I am using Laravel 10 and slowly incorporating HTMX (which I LOVE). I am attempting to add a data-hx-post to a button that POSTs to a web route I have defined. I am getting a 419 error. Ok, cool, seen this before- all I have to do is add @csrf to the button, right?
That approach worked with forms, but apparently not for buttons. The csrf directive correctly adds a hidden input field to the DOM, but I guess it doesn't get sent with the button POST like it does with forms. Is there a way to add CSRF tokens to native HTML buttons, or do I need to start writing some JavaScript to add the token after button press?

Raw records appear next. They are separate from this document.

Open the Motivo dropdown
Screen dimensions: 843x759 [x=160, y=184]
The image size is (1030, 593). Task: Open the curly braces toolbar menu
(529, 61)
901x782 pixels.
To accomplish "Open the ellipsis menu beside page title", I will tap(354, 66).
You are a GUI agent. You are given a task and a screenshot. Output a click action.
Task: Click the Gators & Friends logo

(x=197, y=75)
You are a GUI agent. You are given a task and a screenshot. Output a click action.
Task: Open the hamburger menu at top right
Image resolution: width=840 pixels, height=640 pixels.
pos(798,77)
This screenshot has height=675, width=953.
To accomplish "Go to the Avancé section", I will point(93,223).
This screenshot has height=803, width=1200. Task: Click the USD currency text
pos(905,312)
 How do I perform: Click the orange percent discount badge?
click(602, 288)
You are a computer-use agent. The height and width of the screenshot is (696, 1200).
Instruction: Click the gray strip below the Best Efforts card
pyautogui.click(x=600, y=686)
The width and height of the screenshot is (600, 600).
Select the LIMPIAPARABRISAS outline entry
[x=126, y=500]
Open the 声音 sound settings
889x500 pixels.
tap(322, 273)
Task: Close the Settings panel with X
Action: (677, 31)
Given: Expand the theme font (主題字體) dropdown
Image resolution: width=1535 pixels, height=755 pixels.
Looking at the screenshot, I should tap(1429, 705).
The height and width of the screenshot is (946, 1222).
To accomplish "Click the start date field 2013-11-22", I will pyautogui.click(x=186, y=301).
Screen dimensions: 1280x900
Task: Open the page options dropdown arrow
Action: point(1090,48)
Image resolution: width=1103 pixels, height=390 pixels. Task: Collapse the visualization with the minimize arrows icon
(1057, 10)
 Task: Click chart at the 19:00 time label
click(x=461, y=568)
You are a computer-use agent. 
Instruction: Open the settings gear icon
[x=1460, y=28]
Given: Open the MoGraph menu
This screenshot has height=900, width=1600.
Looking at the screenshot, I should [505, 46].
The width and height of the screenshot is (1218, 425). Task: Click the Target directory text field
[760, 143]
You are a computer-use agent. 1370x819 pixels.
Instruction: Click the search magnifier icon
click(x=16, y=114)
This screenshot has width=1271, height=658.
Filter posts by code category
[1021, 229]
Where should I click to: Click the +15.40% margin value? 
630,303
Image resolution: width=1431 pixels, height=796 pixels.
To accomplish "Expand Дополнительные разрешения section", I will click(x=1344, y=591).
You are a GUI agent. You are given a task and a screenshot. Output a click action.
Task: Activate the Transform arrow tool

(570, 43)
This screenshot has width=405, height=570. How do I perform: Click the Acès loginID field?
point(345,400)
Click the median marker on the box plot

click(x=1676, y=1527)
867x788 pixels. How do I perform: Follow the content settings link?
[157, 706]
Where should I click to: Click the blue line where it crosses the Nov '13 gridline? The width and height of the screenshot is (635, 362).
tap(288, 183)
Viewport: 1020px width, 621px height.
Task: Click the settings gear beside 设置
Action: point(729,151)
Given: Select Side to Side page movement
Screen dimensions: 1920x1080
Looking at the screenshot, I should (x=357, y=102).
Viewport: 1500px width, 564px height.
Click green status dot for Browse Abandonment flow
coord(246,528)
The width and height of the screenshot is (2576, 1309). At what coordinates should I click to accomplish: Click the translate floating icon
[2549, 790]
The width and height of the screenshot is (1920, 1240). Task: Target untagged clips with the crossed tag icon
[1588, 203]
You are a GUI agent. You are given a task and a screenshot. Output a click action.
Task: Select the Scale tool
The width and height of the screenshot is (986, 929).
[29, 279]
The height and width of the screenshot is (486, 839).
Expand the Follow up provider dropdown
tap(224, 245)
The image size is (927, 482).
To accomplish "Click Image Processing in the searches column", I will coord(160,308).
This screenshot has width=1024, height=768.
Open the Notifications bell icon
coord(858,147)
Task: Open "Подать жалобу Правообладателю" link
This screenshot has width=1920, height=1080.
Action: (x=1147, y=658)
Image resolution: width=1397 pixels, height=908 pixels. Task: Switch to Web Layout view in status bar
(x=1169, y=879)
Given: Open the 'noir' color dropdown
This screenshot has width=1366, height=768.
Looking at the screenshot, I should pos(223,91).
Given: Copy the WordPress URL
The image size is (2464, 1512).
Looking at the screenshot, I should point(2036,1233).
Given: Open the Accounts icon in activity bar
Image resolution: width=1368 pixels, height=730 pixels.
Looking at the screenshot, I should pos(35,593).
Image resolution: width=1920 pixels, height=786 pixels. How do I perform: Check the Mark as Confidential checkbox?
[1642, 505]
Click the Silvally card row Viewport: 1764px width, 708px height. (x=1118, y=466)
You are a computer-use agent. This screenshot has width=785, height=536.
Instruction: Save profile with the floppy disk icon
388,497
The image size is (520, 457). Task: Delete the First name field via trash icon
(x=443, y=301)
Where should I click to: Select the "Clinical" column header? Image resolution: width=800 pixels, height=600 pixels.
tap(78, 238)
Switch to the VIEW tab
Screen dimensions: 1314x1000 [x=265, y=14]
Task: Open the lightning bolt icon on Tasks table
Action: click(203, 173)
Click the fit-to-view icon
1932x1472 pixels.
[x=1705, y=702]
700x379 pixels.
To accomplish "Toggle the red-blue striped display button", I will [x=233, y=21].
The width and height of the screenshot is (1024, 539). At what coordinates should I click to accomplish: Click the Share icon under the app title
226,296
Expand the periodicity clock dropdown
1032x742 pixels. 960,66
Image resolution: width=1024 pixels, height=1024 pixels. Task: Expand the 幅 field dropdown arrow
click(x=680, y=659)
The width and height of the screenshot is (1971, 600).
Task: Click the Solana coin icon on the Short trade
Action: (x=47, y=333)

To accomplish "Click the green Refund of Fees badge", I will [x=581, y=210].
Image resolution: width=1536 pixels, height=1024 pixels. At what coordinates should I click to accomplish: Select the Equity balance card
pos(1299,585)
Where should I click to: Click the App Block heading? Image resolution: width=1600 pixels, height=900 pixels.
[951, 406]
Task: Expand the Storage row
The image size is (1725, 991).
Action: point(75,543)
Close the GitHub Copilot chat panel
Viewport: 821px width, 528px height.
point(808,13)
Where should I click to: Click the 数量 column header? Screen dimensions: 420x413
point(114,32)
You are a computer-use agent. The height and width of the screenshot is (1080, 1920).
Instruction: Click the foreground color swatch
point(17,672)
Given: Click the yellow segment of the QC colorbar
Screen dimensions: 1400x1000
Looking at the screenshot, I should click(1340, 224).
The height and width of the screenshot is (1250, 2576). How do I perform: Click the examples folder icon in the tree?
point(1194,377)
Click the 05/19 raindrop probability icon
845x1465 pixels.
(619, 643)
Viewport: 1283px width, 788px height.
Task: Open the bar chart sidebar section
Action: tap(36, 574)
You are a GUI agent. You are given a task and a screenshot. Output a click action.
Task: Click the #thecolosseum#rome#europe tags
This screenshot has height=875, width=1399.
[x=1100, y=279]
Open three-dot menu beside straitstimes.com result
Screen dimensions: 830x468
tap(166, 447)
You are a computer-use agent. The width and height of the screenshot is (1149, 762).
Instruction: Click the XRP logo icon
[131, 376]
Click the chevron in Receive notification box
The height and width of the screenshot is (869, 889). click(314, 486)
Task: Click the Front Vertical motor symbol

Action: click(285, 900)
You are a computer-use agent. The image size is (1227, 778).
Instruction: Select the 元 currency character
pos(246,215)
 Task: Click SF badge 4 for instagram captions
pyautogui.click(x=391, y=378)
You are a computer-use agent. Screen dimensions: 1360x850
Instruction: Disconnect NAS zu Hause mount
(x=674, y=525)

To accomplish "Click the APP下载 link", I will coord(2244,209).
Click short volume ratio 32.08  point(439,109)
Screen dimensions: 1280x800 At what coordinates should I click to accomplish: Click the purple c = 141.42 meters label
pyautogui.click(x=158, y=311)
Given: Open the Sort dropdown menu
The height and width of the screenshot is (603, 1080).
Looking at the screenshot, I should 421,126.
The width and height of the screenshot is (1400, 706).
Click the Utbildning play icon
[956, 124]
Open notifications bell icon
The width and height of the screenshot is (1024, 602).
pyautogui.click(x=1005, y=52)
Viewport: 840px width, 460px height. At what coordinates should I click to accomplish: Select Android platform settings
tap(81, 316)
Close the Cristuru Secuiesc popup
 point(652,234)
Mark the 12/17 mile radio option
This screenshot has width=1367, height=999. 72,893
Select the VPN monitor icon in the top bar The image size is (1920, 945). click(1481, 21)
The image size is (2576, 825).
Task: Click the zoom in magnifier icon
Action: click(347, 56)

I've poked around a few SO questions and that seems to be the most common advice, but I would really like to avoid using JavaScript where I can- that's why I'm using HTMX to handle it all for me :-).
Button code:
<button type="button" class="tailwind stuff" data-hx-post="route">
@csrf
<span class="tailwind stuff">X</span>
</button>
I am not using Laravel Sanctum, this is a SPA with minimal JavaScript (basically all php and HTMX), I'm not using Livewire and I'm not using Alpine.js. I also see no output in my laravel.log file- I'm just receiving a 419 when I click the button. Any tips would be greatly appreciated.
You can let htmx send csrf token value with every request by attaching it to the body element with hx-headers attribute:
<body hx-headers='{"X-CSRF-TOKEN": "{{ csrf_token() }}"}'>
This approach is explained here in more details (django-htmx docs). It should work same way with laravel, by using the above snippet.